Donald Trump speaks to reporters aboard Air Force One. (Photo by Roberto Schmidt/Getty Images)

Donald Trump is taking his legal war on the press global.

On Friday night, somewhere above the clouds on Air Force One, Trump told reporters he intends to sue the BBC for “anywhere between $1 billion and $5 billion,” saying legal action could be filed as soon as next week. “I think I have to do it,” he said, accusing the British broadcaster of having “cheated” by “chang[ing] the words coming out of my mouth” in a now-infamous “Panorama” documentary.

It’s the latest escalation in a years-long, ever-expanding campaign by the president to weaponize the legal system against news organizations—one that has now jumped across the Atlantic.
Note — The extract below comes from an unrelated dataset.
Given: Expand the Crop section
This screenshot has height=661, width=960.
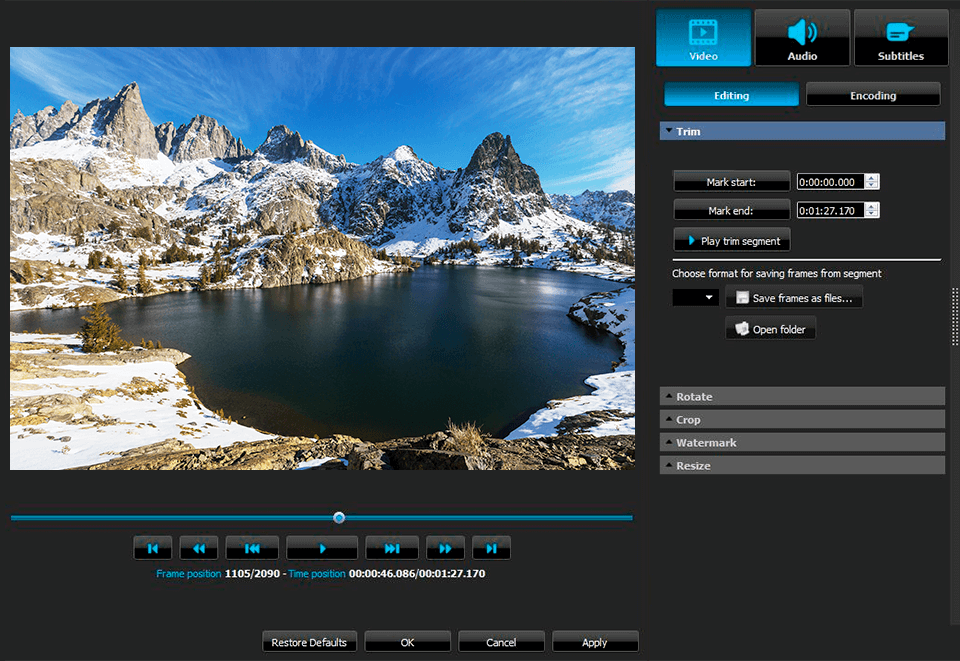Looking at the screenshot, I should (802, 419).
And while U.S. media companies have learned to brace for Trump’s litigation salvos, Britain’s national broadcaster is now confronting a uniquely high-stakes test: navigating a U.S. president’s threats to extract billions of dollars from British citizens over a documentary clip that didn’t even air in the United States.

At issue is the BBC’s “Panorama” episode examining Trump’s conduct surrounding the January 6 insurrection. The program included an edited clip of Trump’s 2021 speech that the broadcaster has since conceded amounted to an “error of judgment,” leading to sweeping fallout. The BBC’s two most senior leaders—Director General Tim Davie and BBC News chief Deborah Turness—resigned under intense pressure this week as the scandal ballooned, triggering the most significant leadership crisis at the network in more than a decade.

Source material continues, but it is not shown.